Hand back the entries below exactly.

____ Provided data

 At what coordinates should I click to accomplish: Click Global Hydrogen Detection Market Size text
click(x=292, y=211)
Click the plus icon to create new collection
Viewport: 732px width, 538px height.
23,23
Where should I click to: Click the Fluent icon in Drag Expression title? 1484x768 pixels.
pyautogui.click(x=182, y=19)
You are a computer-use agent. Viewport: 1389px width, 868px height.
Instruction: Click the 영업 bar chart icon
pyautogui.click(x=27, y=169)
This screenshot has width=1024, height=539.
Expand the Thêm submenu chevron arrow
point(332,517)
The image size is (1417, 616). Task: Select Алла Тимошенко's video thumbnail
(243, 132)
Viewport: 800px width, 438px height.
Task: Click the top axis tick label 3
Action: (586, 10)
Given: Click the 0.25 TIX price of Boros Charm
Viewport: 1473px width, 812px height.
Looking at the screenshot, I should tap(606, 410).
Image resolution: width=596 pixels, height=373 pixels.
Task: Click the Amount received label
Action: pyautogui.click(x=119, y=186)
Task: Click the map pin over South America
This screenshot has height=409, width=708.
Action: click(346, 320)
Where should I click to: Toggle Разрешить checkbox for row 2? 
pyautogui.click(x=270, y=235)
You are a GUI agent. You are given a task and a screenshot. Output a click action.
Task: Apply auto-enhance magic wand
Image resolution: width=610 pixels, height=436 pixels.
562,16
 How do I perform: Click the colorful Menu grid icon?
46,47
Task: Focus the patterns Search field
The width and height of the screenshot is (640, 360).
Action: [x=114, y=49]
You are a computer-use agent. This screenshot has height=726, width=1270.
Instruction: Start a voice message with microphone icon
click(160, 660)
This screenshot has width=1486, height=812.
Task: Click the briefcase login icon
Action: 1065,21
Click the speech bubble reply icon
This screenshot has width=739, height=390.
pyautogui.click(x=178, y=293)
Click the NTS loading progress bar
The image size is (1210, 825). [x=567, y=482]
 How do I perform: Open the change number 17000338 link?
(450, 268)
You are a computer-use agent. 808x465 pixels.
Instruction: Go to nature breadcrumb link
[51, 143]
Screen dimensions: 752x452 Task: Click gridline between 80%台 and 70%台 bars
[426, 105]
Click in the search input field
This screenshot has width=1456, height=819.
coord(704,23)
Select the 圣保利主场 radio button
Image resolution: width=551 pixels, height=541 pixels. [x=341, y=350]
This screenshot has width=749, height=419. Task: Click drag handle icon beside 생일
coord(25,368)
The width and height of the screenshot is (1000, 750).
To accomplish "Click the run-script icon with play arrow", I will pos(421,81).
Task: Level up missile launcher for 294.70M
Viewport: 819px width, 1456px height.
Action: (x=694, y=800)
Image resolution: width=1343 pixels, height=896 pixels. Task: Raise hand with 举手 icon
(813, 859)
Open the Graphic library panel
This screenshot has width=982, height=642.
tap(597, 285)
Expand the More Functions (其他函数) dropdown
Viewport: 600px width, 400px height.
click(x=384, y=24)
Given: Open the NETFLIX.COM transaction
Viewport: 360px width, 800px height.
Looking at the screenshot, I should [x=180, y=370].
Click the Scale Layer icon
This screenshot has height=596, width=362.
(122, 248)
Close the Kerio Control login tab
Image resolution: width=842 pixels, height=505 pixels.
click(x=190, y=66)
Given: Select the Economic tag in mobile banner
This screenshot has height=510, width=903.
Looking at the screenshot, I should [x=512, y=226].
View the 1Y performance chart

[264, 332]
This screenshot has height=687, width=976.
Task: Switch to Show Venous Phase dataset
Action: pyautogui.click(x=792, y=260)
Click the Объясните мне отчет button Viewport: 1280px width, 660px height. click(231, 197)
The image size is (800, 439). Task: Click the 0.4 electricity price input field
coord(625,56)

________

Written response:
 At what coordinates should I click to accomplish: Click Global Hydrogen Detection Market Size text
click(x=292, y=211)
Click the plus icon to create new collection
Viewport: 732px width, 538px height.
23,23
Where should I click to: Click the Fluent icon in Drag Expression title? 1484x768 pixels.
pyautogui.click(x=182, y=19)
You are a computer-use agent. Viewport: 1389px width, 868px height.
Instruction: Click the 영업 bar chart icon
pyautogui.click(x=27, y=169)
This screenshot has width=1024, height=539.
Expand the Thêm submenu chevron arrow
point(332,517)
The image size is (1417, 616). Task: Select Алла Тимошенко's video thumbnail
(243, 132)
Viewport: 800px width, 438px height.
Task: Click the top axis tick label 3
Action: (586, 10)
Given: Click the 0.25 TIX price of Boros Charm
Viewport: 1473px width, 812px height.
Looking at the screenshot, I should tap(606, 410).
Image resolution: width=596 pixels, height=373 pixels.
Task: Click the Amount received label
Action: pyautogui.click(x=119, y=186)
Task: Click the map pin over South America
This screenshot has height=409, width=708.
Action: click(346, 320)
Where should I click to: Toggle Разрешить checkbox for row 2? 
pyautogui.click(x=270, y=235)
You are a GUI agent. You are given a task and a screenshot. Output a click action.
Task: Apply auto-enhance magic wand
Image resolution: width=610 pixels, height=436 pixels.
562,16
 How do I perform: Click the colorful Menu grid icon?
46,47
Task: Focus the patterns Search field
The width and height of the screenshot is (640, 360).
Action: [x=114, y=49]
You are a computer-use agent. This screenshot has height=726, width=1270.
Instruction: Start a voice message with microphone icon
click(160, 660)
This screenshot has width=1486, height=812.
Task: Click the briefcase login icon
Action: 1065,21
Click the speech bubble reply icon
This screenshot has width=739, height=390.
pyautogui.click(x=178, y=293)
Click the NTS loading progress bar
The image size is (1210, 825). [x=567, y=482]
 How do I perform: Open the change number 17000338 link?
(450, 268)
You are a computer-use agent. 808x465 pixels.
Instruction: Go to nature breadcrumb link
[51, 143]
Screen dimensions: 752x452 Task: Click gridline between 80%台 and 70%台 bars
[426, 105]
Click in the search input field
This screenshot has width=1456, height=819.
coord(704,23)
Select the 圣保利主场 radio button
Image resolution: width=551 pixels, height=541 pixels. [x=341, y=350]
This screenshot has width=749, height=419. Task: Click drag handle icon beside 생일
coord(25,368)
The width and height of the screenshot is (1000, 750).
To accomplish "Click the run-script icon with play arrow", I will pos(421,81).
Task: Level up missile launcher for 294.70M
Viewport: 819px width, 1456px height.
Action: (x=694, y=800)
Image resolution: width=1343 pixels, height=896 pixels. Task: Raise hand with 举手 icon
(813, 859)
Open the Graphic library panel
This screenshot has width=982, height=642.
tap(597, 285)
Expand the More Functions (其他函数) dropdown
Viewport: 600px width, 400px height.
click(x=384, y=24)
Given: Open the NETFLIX.COM transaction
Viewport: 360px width, 800px height.
Looking at the screenshot, I should [x=180, y=370].
Click the Scale Layer icon
This screenshot has height=596, width=362.
(122, 248)
Close the Kerio Control login tab
Image resolution: width=842 pixels, height=505 pixels.
click(x=190, y=66)
Given: Select the Economic tag in mobile banner
This screenshot has height=510, width=903.
Looking at the screenshot, I should [x=512, y=226].
View the 1Y performance chart

[264, 332]
This screenshot has height=687, width=976.
Task: Switch to Show Venous Phase dataset
Action: pyautogui.click(x=792, y=260)
Click the Объясните мне отчет button Viewport: 1280px width, 660px height. click(231, 197)
The image size is (800, 439). Task: Click the 0.4 electricity price input field
coord(625,56)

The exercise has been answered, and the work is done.